--- MATERIAL SHOWN Enclosed Below ---
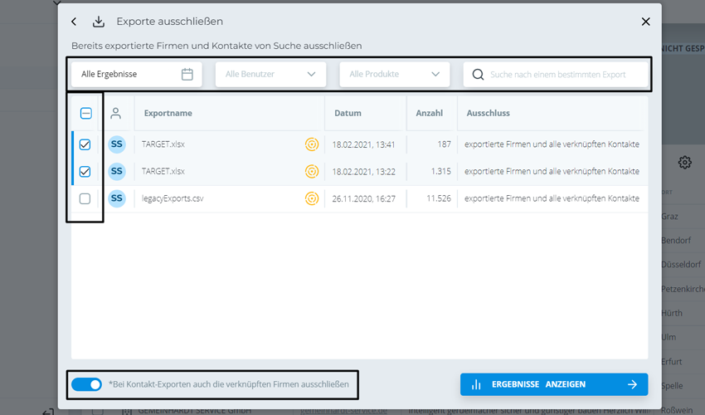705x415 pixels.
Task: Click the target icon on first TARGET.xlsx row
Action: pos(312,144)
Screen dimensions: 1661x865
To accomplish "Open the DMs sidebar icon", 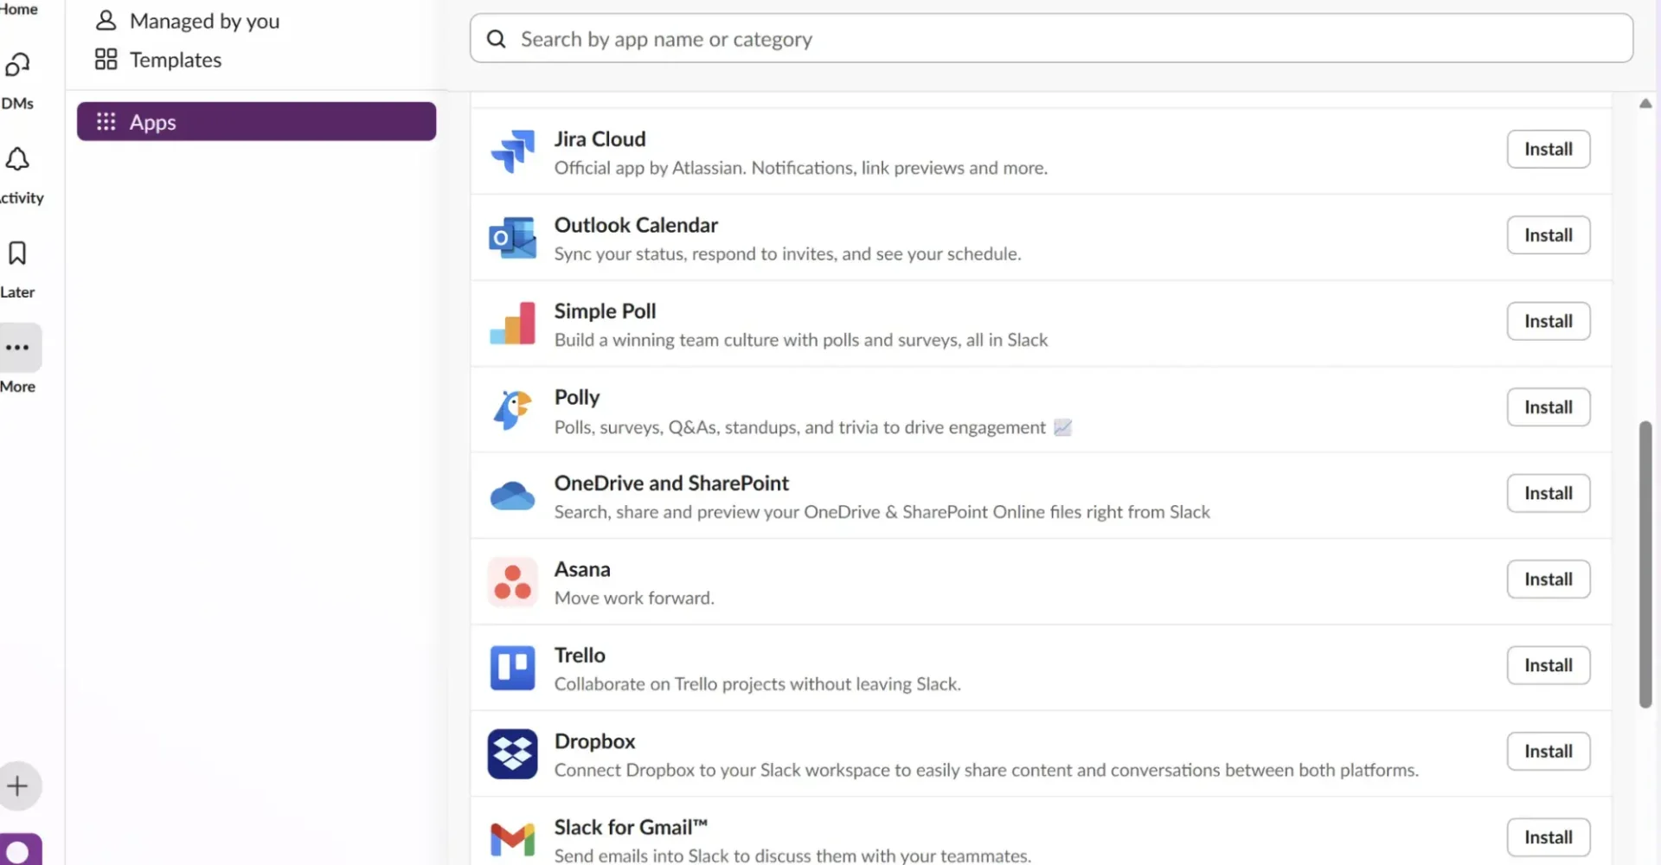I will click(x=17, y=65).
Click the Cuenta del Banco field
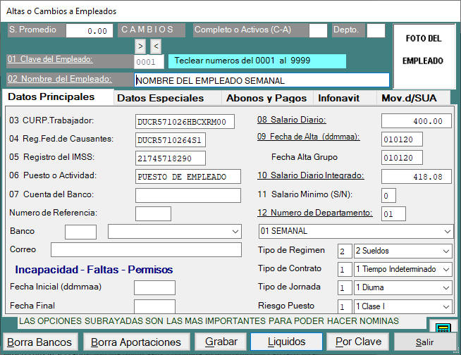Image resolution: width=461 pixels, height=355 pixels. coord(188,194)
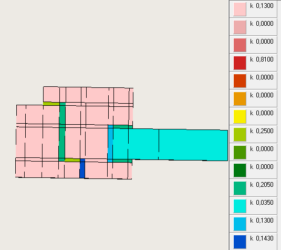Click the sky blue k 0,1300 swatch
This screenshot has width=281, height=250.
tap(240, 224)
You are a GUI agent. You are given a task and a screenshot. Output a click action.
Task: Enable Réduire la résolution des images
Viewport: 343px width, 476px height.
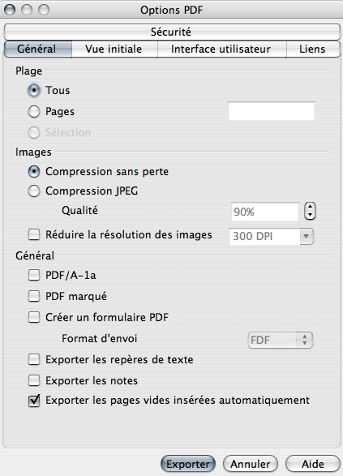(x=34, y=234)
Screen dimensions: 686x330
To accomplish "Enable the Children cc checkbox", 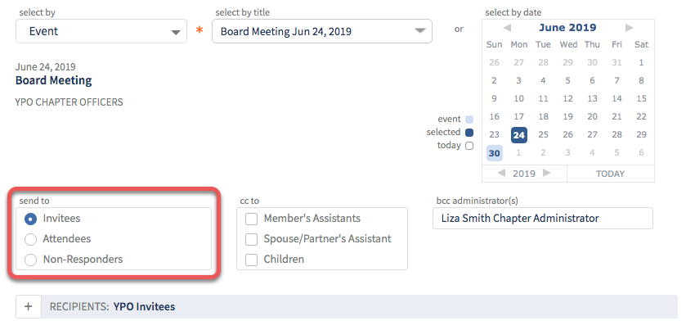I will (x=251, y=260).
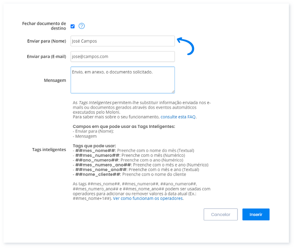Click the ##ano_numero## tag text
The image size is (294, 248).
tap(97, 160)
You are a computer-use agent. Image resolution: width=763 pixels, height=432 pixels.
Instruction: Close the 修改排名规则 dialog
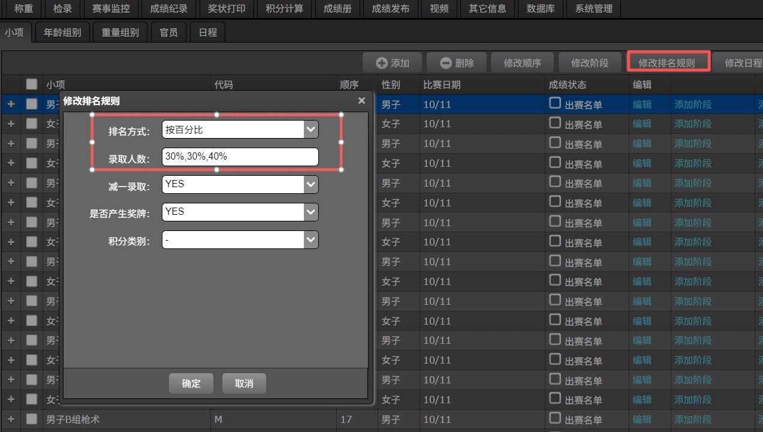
--- End of Enclosed MATERIAL SHOWN ---
--- MATERIAL SHOWN Enclosed Below ---
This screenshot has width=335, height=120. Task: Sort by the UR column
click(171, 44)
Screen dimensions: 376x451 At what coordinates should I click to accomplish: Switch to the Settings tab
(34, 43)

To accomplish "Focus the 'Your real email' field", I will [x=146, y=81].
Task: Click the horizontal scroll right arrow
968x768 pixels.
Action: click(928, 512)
--- End of Enclosed MATERIAL SHOWN ---
--- MATERIAL SHOWN Enclosed Below ---
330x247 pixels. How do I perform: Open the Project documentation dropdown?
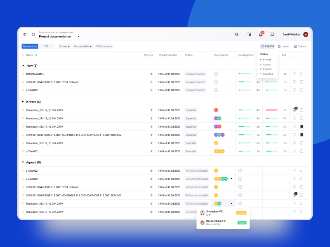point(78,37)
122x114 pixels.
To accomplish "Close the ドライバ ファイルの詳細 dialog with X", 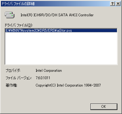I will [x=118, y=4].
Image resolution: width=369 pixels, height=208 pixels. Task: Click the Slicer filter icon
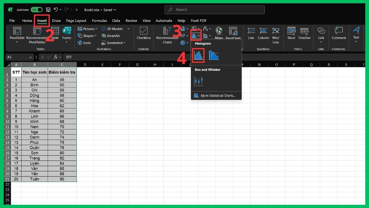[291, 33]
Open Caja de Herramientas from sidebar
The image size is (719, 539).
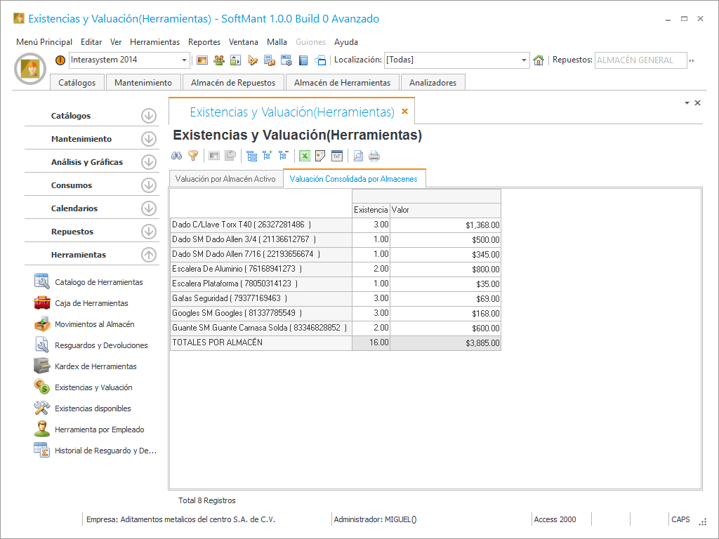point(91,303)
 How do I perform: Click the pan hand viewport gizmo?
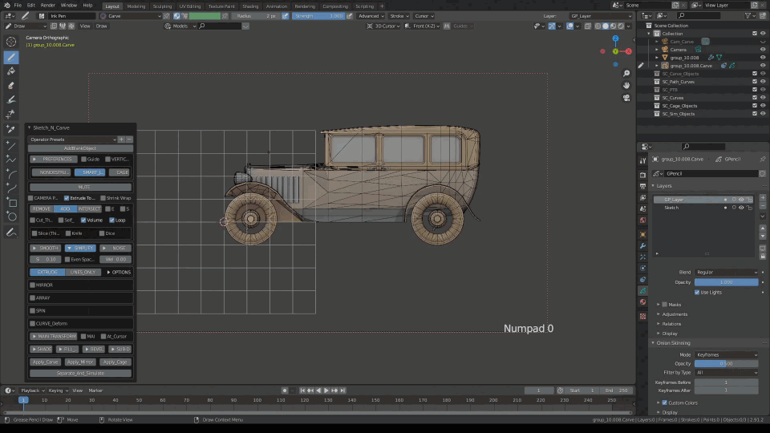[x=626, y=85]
--- End of Enclosed MATERIAL SHOWN ---
● **PROBLEM**: Scan the listing above, and wherever a line holds the word "agent", copy it.

● **TASK SOLUTION**:
You are a GUI agent. You are given a task and a screenshot. Output a click action.
You are a computer-use agent. Image resolution: width=763 pixels, height=432 pixels.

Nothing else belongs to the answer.